Manuel Valencia, uno de los vecinos más comprometidos con el tractorazo realizado en el distrito de Florencio Varela, fue golpeado, atado por el cuello a un alambrado en medio del campo y abandonado semi-inconciente, de acuerdo a lo denunciado por la CTA de esa localidad.
El episodio, que trascendió ayer, ocurrió el viernes pasado en horas de la madrugada cuando el dirigente rural y social fue secuestrado y privado de la libertad por tres delincuentes encapuchados. Según pudo saberse los agresores responderían a una patota vinculada al Departamento Ejecutivo Municipal.
Sus familiares relataron que Valencia fue torturado por espacio de tres horas, golpeado salvajemente y luego atado por el cuello con el cinto de cuero a un alambrado rural en situación de ahorcamiento. Además, pasó varias horas con el torso desnudo bajo la helada de la madrugada por lo que le diagnosticaron síntoma hipotermia.
“Lo encontramos en muy mal estado, estaba morado, aturdido por los golpes y por haber permanecido mucho tiempo con la respiración obstruida por el cinto atado en la garganta, sufriendo las bajas temperaturas de la madrugada y asustado” señalaron los familiares.
No conforme con ello, los vándalos amenazaron con “ametrallar a sus hijos” si continuaban realizando tractorazos y movilizaciones a las puertas de la Municipalidad de Florencio Varela.
El dirigente rural fue llevado de urgencia al Hospital de la zona donde recibió las primeras curaciones y posteriormente, por razones de seguridad, fue trasladado a un Sanatorio de la localidad de Morón. El episodio ocurrió, paradójicamente, tres días después de que los vecinos se hubieran reunido con el intendente municipal Julio Pereyra.

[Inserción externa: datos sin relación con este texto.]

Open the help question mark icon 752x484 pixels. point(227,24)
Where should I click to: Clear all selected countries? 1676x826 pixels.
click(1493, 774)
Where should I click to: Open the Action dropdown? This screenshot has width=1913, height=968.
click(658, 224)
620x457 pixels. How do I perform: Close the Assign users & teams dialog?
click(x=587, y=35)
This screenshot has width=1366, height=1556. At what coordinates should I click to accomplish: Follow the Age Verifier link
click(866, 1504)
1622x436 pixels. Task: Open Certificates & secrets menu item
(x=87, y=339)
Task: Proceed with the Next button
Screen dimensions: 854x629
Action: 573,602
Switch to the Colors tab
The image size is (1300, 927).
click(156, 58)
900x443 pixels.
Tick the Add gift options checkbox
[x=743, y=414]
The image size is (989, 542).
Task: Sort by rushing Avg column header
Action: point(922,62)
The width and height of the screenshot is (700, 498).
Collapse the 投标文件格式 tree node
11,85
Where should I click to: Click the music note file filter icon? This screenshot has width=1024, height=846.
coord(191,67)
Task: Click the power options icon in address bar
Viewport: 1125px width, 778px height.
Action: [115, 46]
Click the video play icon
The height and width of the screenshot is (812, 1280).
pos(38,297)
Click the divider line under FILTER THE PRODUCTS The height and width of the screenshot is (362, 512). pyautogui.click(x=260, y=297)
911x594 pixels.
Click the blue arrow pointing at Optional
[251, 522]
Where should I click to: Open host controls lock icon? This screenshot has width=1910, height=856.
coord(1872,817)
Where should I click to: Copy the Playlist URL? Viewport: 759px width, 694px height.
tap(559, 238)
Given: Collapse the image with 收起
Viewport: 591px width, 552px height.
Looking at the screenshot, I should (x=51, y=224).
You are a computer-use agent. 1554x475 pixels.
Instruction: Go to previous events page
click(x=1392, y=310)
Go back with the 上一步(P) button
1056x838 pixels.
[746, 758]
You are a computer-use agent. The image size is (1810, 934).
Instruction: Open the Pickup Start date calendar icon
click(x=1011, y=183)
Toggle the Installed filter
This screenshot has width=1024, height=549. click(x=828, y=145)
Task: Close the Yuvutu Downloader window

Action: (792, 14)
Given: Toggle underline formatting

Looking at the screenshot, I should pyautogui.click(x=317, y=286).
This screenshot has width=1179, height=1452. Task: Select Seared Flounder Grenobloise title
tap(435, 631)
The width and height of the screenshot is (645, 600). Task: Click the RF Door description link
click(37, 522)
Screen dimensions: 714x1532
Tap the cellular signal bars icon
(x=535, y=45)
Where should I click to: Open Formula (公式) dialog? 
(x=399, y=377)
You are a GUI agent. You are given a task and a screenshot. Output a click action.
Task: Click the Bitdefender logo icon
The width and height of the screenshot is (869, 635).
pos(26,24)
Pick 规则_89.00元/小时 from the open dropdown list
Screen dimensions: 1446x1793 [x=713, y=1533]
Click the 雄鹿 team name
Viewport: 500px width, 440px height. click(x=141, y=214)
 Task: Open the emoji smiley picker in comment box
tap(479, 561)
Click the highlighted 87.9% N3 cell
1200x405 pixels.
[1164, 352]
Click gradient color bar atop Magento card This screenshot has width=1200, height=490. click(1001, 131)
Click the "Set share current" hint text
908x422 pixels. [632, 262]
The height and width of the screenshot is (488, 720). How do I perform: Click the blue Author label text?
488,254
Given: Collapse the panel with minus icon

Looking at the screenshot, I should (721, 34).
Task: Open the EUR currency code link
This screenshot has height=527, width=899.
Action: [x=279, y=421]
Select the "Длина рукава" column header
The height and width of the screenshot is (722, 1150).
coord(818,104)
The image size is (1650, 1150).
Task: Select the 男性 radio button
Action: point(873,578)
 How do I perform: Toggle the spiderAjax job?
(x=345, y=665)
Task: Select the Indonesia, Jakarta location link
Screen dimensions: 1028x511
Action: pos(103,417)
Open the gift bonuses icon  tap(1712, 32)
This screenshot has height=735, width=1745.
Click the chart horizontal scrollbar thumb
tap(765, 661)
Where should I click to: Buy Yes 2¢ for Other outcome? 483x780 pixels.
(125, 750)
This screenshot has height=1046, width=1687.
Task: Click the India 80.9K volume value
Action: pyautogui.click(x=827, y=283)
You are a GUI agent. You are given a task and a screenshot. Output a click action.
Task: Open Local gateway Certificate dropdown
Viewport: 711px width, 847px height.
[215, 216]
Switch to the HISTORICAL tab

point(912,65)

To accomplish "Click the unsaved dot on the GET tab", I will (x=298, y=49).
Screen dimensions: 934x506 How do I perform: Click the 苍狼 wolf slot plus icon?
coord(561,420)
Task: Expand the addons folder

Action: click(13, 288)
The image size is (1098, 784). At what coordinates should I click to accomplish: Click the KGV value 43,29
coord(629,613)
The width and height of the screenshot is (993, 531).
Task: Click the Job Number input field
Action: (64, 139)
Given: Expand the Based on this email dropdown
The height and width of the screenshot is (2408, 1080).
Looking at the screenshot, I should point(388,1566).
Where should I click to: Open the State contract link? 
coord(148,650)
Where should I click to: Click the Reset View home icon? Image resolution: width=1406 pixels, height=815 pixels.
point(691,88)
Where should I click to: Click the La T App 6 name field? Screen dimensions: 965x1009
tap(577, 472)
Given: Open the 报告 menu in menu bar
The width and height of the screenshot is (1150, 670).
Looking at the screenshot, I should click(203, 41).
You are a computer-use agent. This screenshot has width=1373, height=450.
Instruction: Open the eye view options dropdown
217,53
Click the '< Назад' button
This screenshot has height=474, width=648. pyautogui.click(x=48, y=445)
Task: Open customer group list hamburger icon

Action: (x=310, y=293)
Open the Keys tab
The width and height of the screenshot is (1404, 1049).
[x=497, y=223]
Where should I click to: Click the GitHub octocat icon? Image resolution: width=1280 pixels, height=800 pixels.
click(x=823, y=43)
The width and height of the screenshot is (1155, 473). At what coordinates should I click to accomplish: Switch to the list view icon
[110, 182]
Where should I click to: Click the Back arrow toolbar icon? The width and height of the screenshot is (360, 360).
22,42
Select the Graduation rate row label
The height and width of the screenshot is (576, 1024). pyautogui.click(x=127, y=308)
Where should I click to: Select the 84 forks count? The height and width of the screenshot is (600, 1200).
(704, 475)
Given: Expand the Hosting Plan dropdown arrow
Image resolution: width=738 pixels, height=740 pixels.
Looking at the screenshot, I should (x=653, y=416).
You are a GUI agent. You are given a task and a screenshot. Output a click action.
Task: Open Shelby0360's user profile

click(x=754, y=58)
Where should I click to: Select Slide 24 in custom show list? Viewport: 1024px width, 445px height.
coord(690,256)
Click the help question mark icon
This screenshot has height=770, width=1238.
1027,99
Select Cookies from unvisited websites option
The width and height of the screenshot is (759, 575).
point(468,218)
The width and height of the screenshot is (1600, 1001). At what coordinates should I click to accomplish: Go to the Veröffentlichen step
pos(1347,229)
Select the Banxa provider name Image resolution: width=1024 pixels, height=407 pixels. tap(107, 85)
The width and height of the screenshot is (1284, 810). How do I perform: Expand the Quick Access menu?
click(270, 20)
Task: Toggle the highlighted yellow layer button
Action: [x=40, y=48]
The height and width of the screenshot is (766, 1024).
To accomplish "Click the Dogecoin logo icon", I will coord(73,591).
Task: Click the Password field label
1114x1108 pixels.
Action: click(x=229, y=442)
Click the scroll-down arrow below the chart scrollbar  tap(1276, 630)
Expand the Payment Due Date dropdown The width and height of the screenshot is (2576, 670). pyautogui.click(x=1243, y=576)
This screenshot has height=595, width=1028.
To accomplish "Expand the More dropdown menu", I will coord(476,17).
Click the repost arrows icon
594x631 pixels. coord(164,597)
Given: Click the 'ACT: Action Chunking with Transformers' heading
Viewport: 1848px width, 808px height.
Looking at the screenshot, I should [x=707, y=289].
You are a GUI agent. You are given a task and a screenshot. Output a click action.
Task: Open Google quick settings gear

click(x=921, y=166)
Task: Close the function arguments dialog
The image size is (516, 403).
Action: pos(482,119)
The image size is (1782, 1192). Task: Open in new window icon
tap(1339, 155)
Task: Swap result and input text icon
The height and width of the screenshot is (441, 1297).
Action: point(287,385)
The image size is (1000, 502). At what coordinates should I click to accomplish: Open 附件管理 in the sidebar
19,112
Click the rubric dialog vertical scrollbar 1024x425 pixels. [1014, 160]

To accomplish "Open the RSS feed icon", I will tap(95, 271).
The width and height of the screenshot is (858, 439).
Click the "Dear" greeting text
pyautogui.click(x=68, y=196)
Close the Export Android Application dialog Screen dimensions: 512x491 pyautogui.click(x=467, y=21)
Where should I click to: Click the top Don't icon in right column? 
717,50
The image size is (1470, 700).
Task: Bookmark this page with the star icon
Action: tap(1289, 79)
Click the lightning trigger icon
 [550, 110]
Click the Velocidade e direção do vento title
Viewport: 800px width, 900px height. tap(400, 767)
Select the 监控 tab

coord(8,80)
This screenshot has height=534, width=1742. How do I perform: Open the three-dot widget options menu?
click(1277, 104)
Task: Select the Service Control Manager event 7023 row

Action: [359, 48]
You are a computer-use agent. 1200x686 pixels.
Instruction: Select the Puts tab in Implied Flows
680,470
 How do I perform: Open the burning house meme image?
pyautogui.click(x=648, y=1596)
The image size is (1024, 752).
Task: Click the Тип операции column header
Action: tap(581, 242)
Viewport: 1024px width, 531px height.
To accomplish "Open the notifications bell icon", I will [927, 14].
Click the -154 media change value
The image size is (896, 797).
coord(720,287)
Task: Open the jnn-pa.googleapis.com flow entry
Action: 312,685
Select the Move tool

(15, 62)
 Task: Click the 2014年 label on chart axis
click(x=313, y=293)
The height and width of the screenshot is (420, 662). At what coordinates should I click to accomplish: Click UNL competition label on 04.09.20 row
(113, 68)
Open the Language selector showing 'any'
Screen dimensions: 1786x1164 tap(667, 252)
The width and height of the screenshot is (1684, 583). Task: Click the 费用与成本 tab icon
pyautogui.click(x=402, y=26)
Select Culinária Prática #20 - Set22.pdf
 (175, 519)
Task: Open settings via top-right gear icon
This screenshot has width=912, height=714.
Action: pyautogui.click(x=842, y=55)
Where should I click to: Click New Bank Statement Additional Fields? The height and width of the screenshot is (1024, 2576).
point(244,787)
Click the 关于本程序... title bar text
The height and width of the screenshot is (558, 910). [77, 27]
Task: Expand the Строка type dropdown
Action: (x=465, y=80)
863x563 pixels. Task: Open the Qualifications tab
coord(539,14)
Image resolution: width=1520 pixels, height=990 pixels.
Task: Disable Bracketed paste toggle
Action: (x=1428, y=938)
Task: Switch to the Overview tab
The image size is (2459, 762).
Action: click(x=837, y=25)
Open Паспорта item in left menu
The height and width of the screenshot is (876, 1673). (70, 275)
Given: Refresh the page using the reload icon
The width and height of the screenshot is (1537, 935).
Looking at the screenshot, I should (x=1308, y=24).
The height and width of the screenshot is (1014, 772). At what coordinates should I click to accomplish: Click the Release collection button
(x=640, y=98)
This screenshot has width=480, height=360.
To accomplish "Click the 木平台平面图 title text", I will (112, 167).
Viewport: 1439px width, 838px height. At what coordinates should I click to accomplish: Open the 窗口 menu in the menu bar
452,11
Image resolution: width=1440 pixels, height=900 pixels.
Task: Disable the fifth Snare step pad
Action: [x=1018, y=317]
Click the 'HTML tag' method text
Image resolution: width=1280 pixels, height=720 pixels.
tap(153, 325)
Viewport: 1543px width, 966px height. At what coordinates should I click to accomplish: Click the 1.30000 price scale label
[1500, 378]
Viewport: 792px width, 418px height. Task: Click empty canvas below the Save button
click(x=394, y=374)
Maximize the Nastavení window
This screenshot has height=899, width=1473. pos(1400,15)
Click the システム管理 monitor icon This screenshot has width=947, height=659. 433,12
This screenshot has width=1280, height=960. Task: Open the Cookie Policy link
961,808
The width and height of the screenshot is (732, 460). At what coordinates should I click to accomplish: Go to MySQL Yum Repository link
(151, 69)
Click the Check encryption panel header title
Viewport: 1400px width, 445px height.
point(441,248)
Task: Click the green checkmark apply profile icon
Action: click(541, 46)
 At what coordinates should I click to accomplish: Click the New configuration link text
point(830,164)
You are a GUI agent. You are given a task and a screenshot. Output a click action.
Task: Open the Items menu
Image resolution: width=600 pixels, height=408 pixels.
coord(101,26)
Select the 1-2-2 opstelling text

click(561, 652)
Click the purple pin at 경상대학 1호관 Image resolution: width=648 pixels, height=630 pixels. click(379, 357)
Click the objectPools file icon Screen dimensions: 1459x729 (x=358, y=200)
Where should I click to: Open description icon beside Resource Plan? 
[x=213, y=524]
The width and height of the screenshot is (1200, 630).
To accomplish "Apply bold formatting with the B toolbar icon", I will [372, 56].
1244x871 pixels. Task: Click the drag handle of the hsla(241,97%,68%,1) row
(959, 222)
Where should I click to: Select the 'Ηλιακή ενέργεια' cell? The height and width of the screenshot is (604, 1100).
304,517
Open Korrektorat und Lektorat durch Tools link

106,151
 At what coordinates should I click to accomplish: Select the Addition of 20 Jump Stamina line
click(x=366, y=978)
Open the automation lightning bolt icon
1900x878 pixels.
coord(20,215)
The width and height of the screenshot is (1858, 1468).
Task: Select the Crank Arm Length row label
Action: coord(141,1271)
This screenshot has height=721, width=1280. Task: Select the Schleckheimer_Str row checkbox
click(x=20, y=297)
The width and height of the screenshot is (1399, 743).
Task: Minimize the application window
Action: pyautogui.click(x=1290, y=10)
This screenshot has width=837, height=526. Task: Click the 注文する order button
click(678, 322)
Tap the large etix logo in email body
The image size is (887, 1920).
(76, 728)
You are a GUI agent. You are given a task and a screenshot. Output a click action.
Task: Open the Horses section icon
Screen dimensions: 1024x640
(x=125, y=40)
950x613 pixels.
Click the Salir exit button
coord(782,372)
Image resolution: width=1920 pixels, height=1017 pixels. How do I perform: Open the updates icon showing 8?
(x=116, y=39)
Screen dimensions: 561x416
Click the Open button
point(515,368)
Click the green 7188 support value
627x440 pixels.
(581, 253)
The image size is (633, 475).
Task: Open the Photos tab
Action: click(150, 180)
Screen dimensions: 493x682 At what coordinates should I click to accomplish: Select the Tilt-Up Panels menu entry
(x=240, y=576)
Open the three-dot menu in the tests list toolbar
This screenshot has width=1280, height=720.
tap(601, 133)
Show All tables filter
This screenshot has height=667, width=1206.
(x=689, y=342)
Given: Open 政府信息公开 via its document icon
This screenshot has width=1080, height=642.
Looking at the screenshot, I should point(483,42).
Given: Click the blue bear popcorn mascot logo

Este bárbaro hecho no es aislado. Desde febrero, cuando los vecinos se autoconvocaron para reclamar mejoras de caminos, iluminación, seguridad, contaminación de tierras y cursos de aguas, fueron amenazados por patotas anónimas que se mueven al amparo de punteros políticos.
La intención de los vecinos era presentar sus demandas a las autoridades municipales. Pero como nunca recibieron respuestas a sus demandas, resolvieron iniciar una serie de movilizaciones, caravanas de autos y tractorazos a la comuna. Así las cosas, y a poco de iniciar con esas manifestaciones y marchas, comenzaron a padecer una serie de acciones intimidatorias y amenazantes que -según indicaron- provenían del titular de la delegación municipal Ángel Oviedo.
Pero eso no es todo, con el objetivo de desalentar las movilizaciones se vieron en la zona vehículos sin patentes con individuos desconocidos preguntando por los organizadores de la movilización, amenazaron a “Cacho” Zabala, dirigente de la organización Hijos del Campo y arremetieron contra los productores rurales por su condición de inmigrantes bolivianos. También y amenazaron a los propietarios de los almacenes de la zona con iniciar inspecciones fiscales si contribuyen con los vecinos movilizados.
No es la primera vez que Valencia es atacado por encapuchados. El episodio anterior ocurrió el 30 de mayo, cuando salió de su vivienda rumbo a su trabajo, en horas de la madrugada. En esa oportunidad también los atacantes no tuvieron éxito ya que el dirigente social logró escaparse.
El intendente, luego de la movilización, recibió a los vecinos y escucho las demandas las cueles consideró oportunas. En ese contexto se acordó un trabajo en conjunto para llevarlas a cabo. En esa misma reunión, los vecinos expresaron la preocupación por los hechos persecutorios y antidemocráticos. Pero tres días después, Valencia padece este intento de ahorcamiento.
La CTA bonaerense señaló que “es inaceptable que estemos viviendo un ataque de esta gravedad, que nos recuerda las peores épocas que vivió nuestro país y que hace sólo dos meses conmemoramos para mantener la memoria y que no vuelvan a repetirse nunca más”.